The shirt is the base for a Finnish folk costume. They are usually made out of linen and decorated with embroidery. The shirt I made is based on an extant shirt in the collection of the National Museum of Finland. It was worn in the early 19th-century in Askola Monninkylä village in Southern Finland and it now is part of the Finnish National Costume from Askola.
It was important to find linen that had a pretty high thread count compared to many linen fabrics out there as the embroidery is done by counting the threads. The fabric I selected is probably more sheer than what would be completely historical for folk shirts but the thread count is close.
Here is the video of the whole process:
The seams and the embroidery are all sewn with half-bleached linen thread. The thread for the seams was a bit thicker than what would be used for the embroidery. The problem was that the thread recommended for the embroidery (Bockens 90/2) wasn’t actually manufactured anymore. I tried using Pella 80/2 but that was way too thick and my embroidery looked messy. Finally, I was able to track down some Bockens 90/2 and it made a huge difference.
Making this folk shirt was the most laborious task in the whole business of making a national costume. Due the embroidery, drawn-thread work, hand sewing, and felling all the seams, it took me about 2 months to finish.

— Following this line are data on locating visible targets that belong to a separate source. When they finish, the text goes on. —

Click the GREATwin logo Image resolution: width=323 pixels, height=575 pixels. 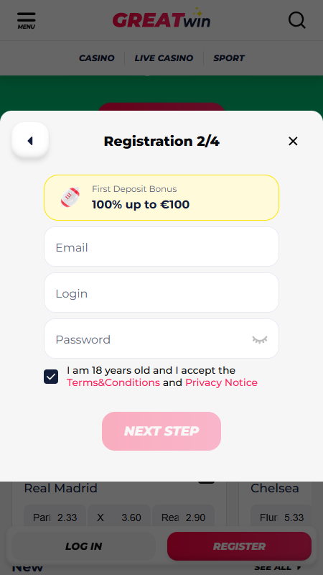tap(162, 18)
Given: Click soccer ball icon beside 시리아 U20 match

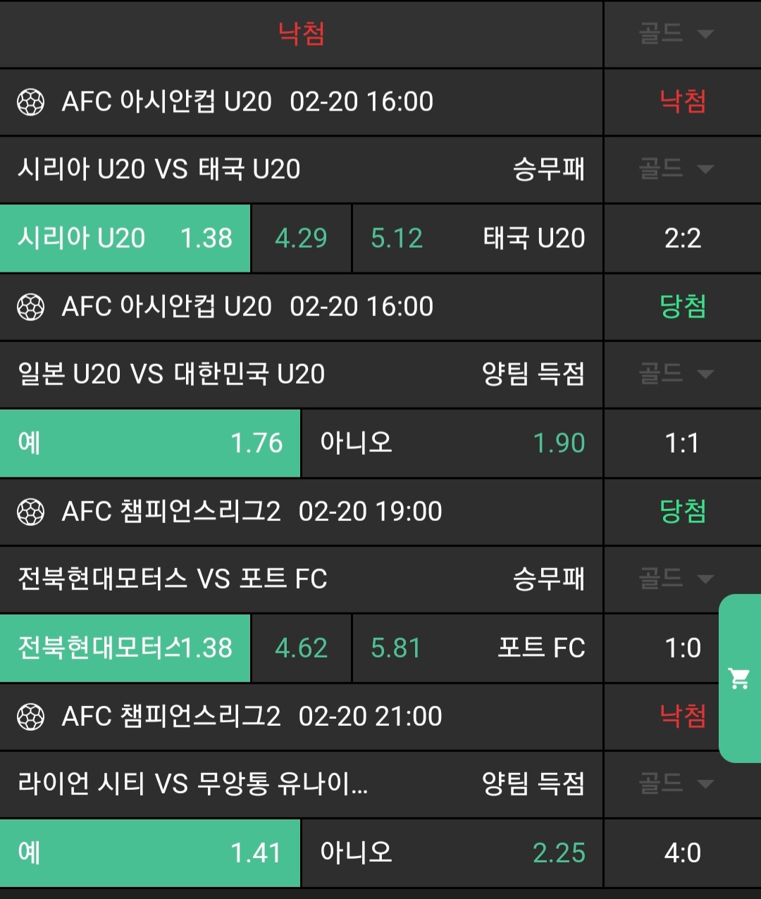Looking at the screenshot, I should point(30,102).
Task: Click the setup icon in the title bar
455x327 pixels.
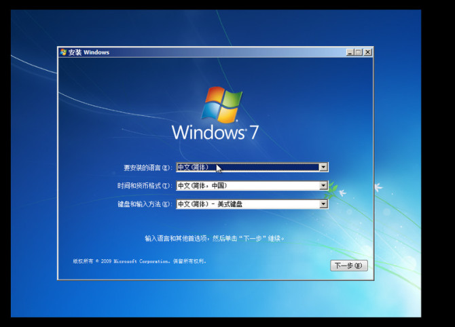Action: click(x=63, y=52)
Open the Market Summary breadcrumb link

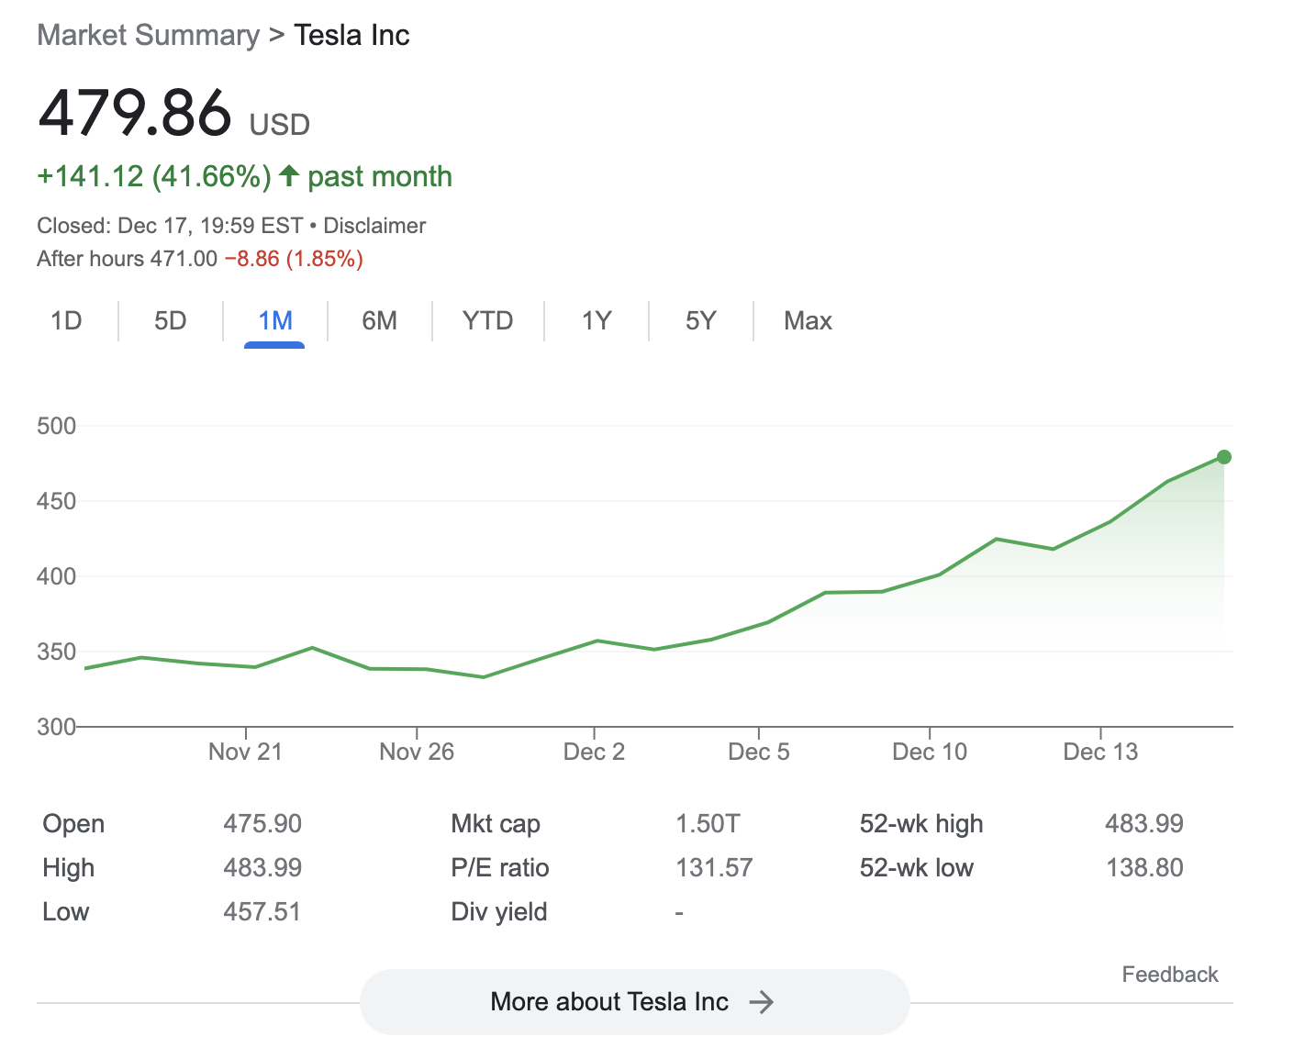click(x=149, y=36)
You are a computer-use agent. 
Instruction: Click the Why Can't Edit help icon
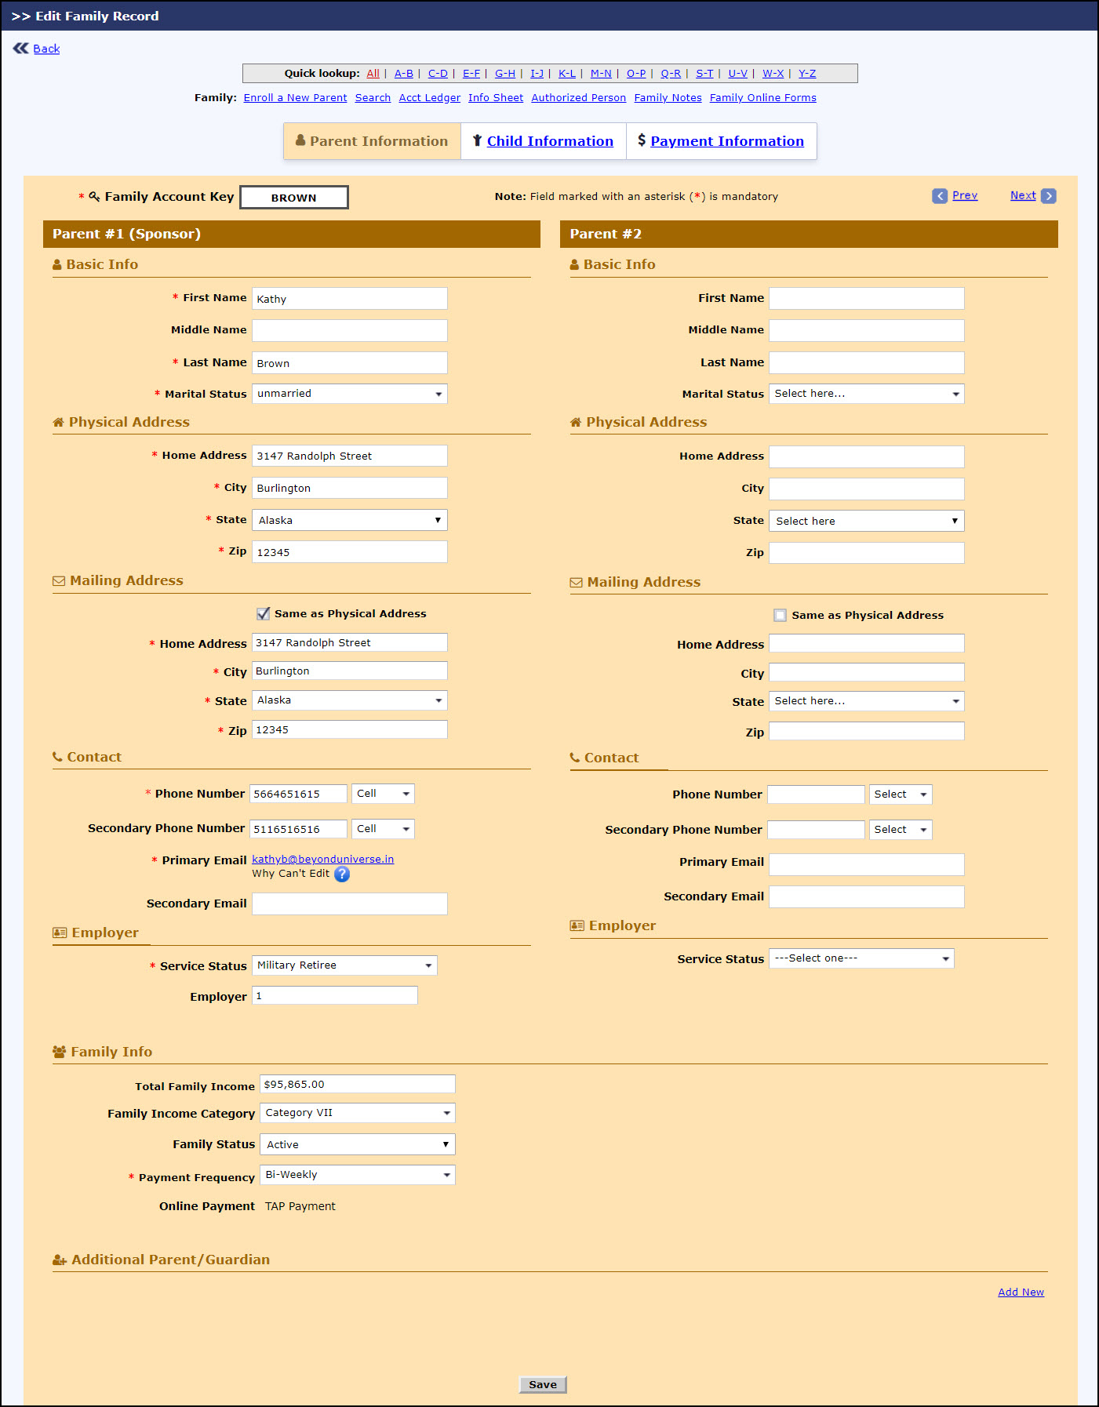[x=342, y=874]
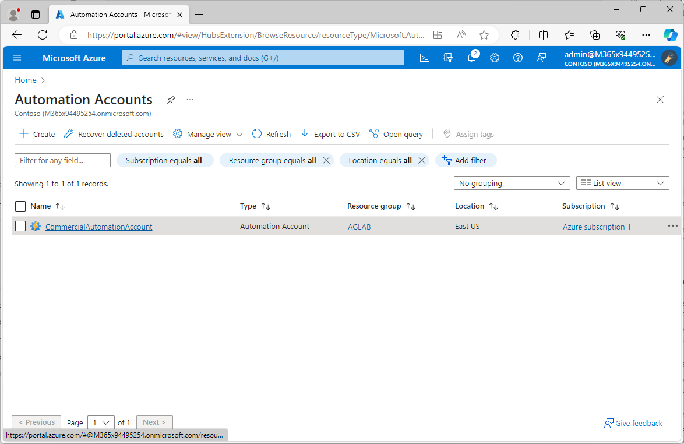Open the No grouping dropdown
The image size is (684, 444).
[512, 183]
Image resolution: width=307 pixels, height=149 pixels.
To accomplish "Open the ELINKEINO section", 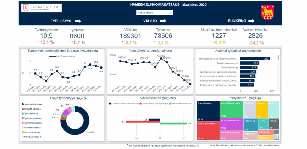I will point(237,21).
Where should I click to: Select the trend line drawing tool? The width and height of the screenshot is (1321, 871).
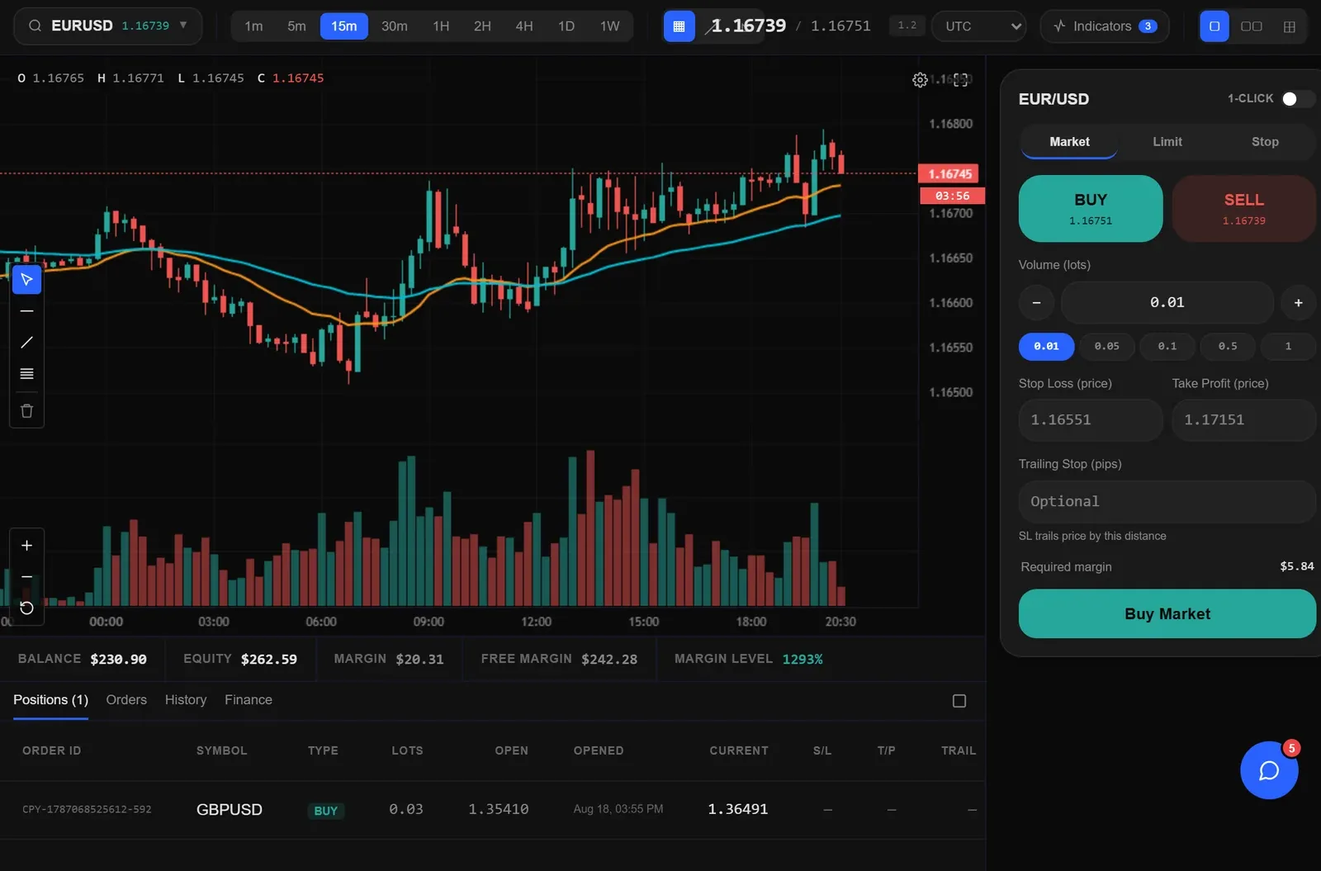(x=26, y=342)
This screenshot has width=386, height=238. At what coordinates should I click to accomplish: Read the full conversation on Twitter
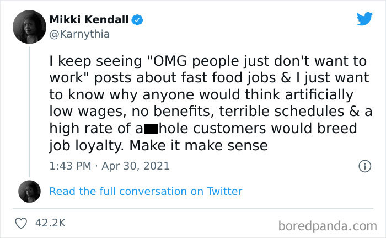click(146, 191)
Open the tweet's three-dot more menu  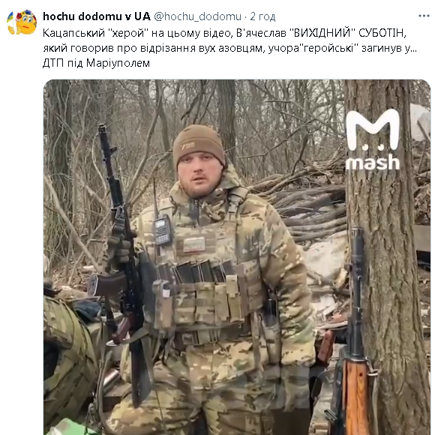coord(424,17)
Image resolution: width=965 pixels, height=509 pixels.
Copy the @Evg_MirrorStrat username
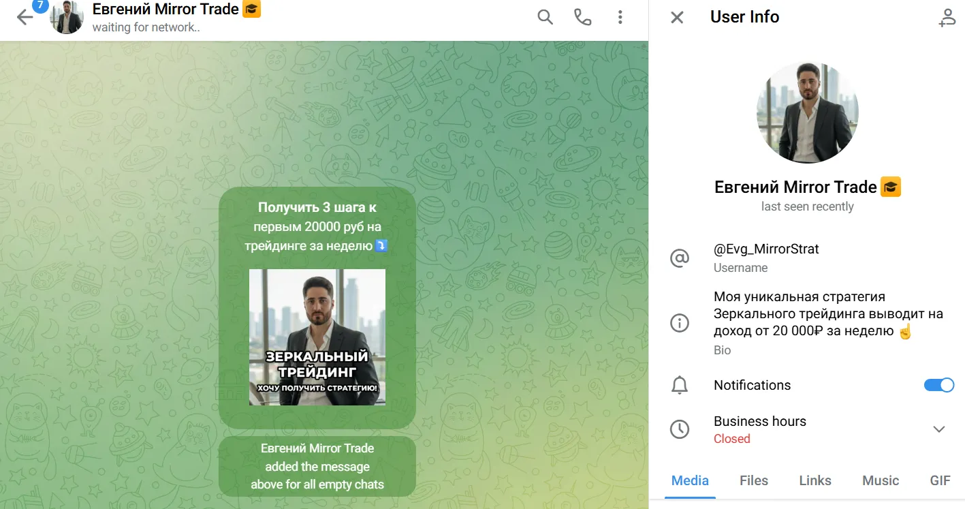766,249
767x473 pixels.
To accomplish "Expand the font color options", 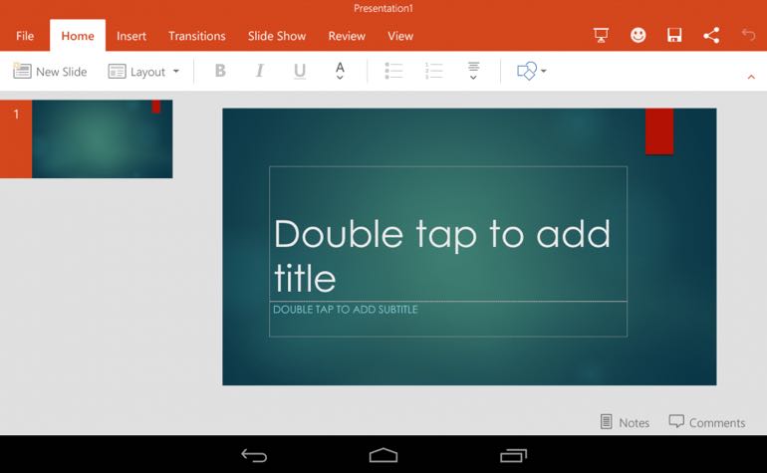I will click(340, 72).
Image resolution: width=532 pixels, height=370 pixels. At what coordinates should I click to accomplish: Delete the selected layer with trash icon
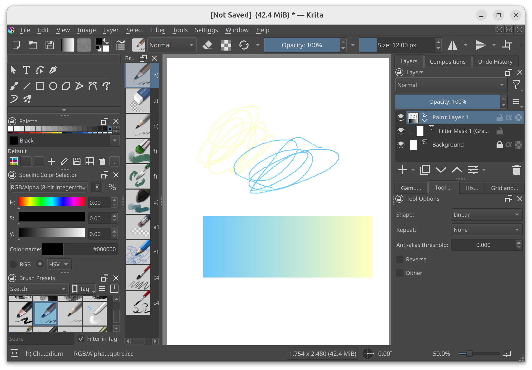[516, 170]
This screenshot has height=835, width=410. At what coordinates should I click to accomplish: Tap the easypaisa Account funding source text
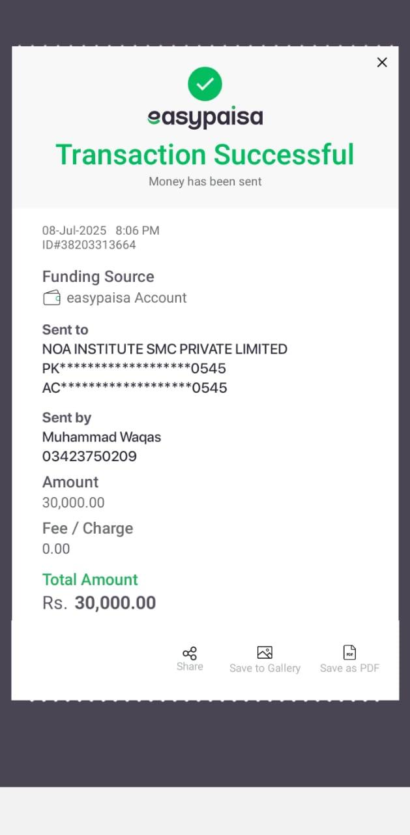(126, 298)
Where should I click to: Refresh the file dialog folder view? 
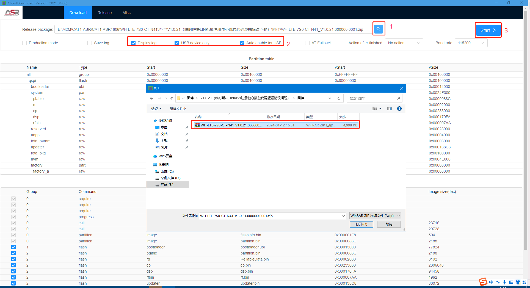(339, 98)
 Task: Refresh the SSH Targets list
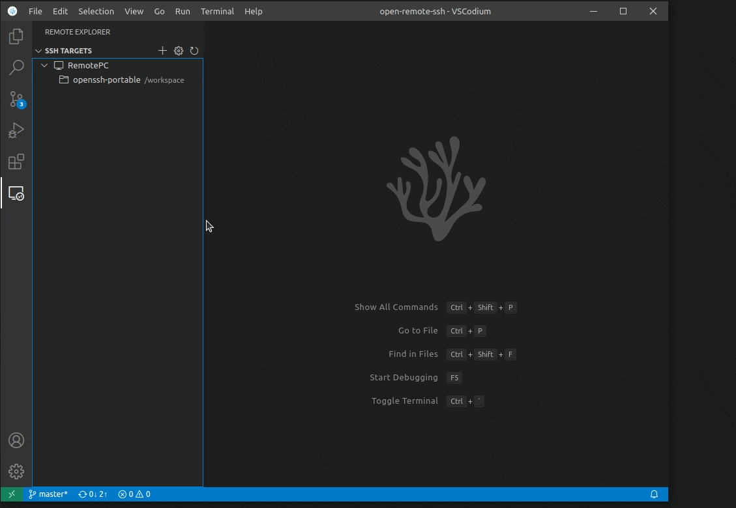tap(194, 50)
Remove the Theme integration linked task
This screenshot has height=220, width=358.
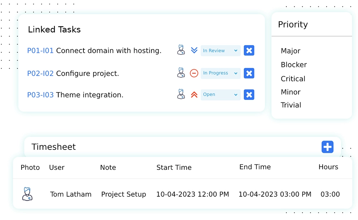click(x=249, y=95)
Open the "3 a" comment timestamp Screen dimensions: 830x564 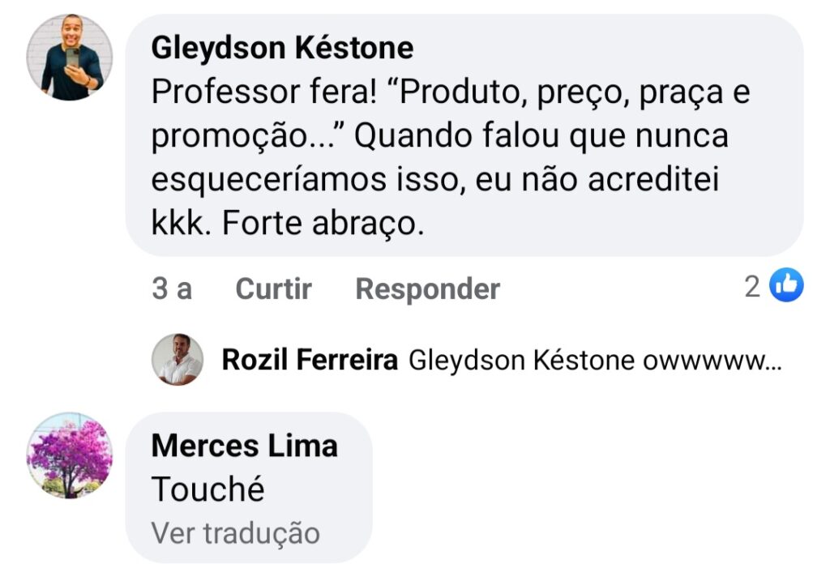tap(172, 288)
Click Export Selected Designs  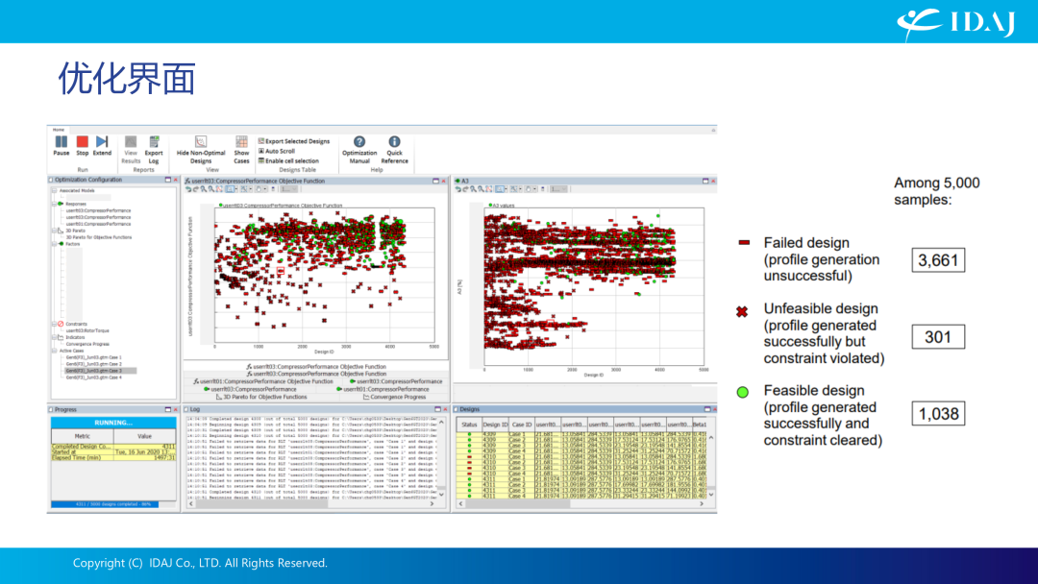click(x=294, y=141)
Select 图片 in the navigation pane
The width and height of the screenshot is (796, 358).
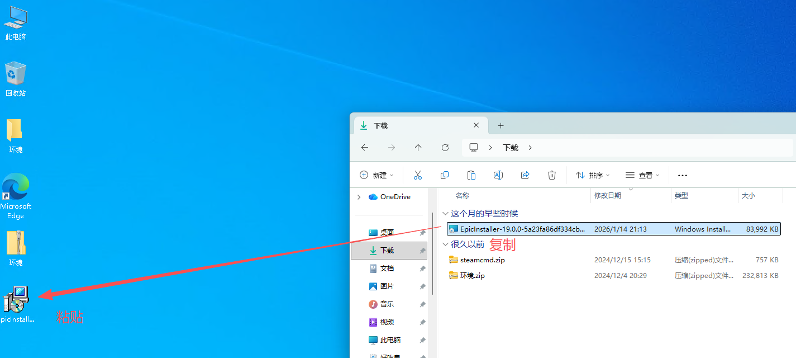click(x=387, y=286)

I realized that I didn’t really show how the cuffs were closed. I made buttonholes to the ends of the cuffs and threaded a braided cord through them to close the cuffs. Sorry about the wrinkled shirt in the picture. I washed the shirt and it is not supposed to be ironed before storing it as ironing it before storing may cause yellowing of the fabric.
When I’m planning to wear this shirt the next time, I will take it out of storage a few days before and starch the collar. I will also spray the whole shirt with water and let it soak a bit and then iron it. For the little bit in the video, I starched the collar with potato starch that kept the collar nicely up.
One thing is still missing from the shirt and that is the lace at the collar. That is something that can’t be bought, so I will need to learn to make bobbin lace to make the lace myself. Luckily, the pattern doesn’t look too difficult to learn, even for a beginner like me.